新型触媒でカーボンニュートラル燃料合成が現実的に

04.07.2017

Photo: thehumanion

 

大気中のCO2濃度の低減は(温室効果防止よりも)海洋酸性化を防止する上で重要課題となりつつあるが、枯渇する化石燃料を合成燃料で置き換える必要性からも研究開発が急速に加速している。オーストラリアのアデレード大学の研究グループは空気中のCO2を固定(還元)して燃料(メタン)にする新型触媒を開発した(J. Mater. Chem.
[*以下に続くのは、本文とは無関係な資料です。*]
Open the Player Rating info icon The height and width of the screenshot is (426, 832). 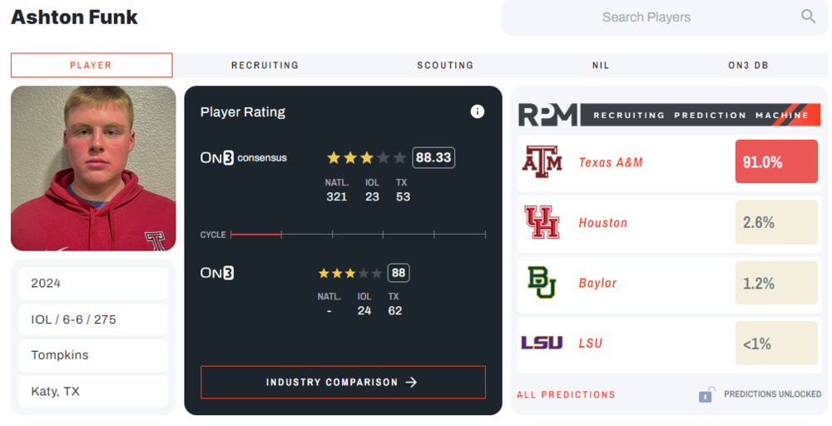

A, 5 12990(2017))。

 

研究グループが開発した物質はルテニウムをドープしたジルコニウムMOF(注1)で CO2還元反応効率が96%、メタン化反応の選択性が99%という触媒特性を持つ。この触媒構造は厳密にはZrO2ナノ粒子に担持されたルテニウムナノ粒子である。

 

(注1)metal–organic framework (MOF)は、個々の金属に適した有機フレーム。分子設計により、触媒機能、特定ガス吸着、センサー特性などの機能性を持つ多孔質機能材料を創出することができる(Angew. Chem. Int. Ed. 43, 2684–2687 (2004)).

 

 

鍵となるMOF

この触媒の特徴はドープMOFへのルテニウムドープにより作成されるZrO2ナノ粒子に担持されたルテニウムナノ粒子の触媒機能は最適化されていることで、他の方法で作成された同じ組成の触媒では得ることができない。

 

MOFを用いる合成手法以外にこの特性を持つ触媒は得られないことから、この合成手法が新型触媒の新しい製造手法となる可能性を秘めている。

 

 

Credit: J. Mater. Chem. A

 

空気中のCO2を固定しメタン化できれば燃料として使えるので、LPGガス車のように化石燃料を置き換えることは容易でEVやFCVのようなインフラ整備のコストが低い。今回の研究によって CO2固定によるメタン合成の応用は実用に一歩近づいた。

 

空気中の CO2を固定して燃料として使用するにはメタン化してそのまま燃焼させる以外に、燃料アルコール(メタノール)を合成して燃料電池で発電することもできる。これらのクリーン・エネルギーへの投資は未来への投資であるが、いよいよ実現に向けた研究開発が加速する。EVはゼロエミッションというのは運転中の原子炉同様に間違った表現である。EVは発電、原子力は燃料製造の過程での排気ガスを考慮しなければならない。EV会社のCEOがFCVを批判するのは視野が狭い。複雑系である地球環境のカーボン・サイクルを考えれば、水分解、空気中の CO2を固定はエネルギー嬉々と環境を救う残された数少ない選択肢と言えるだろう。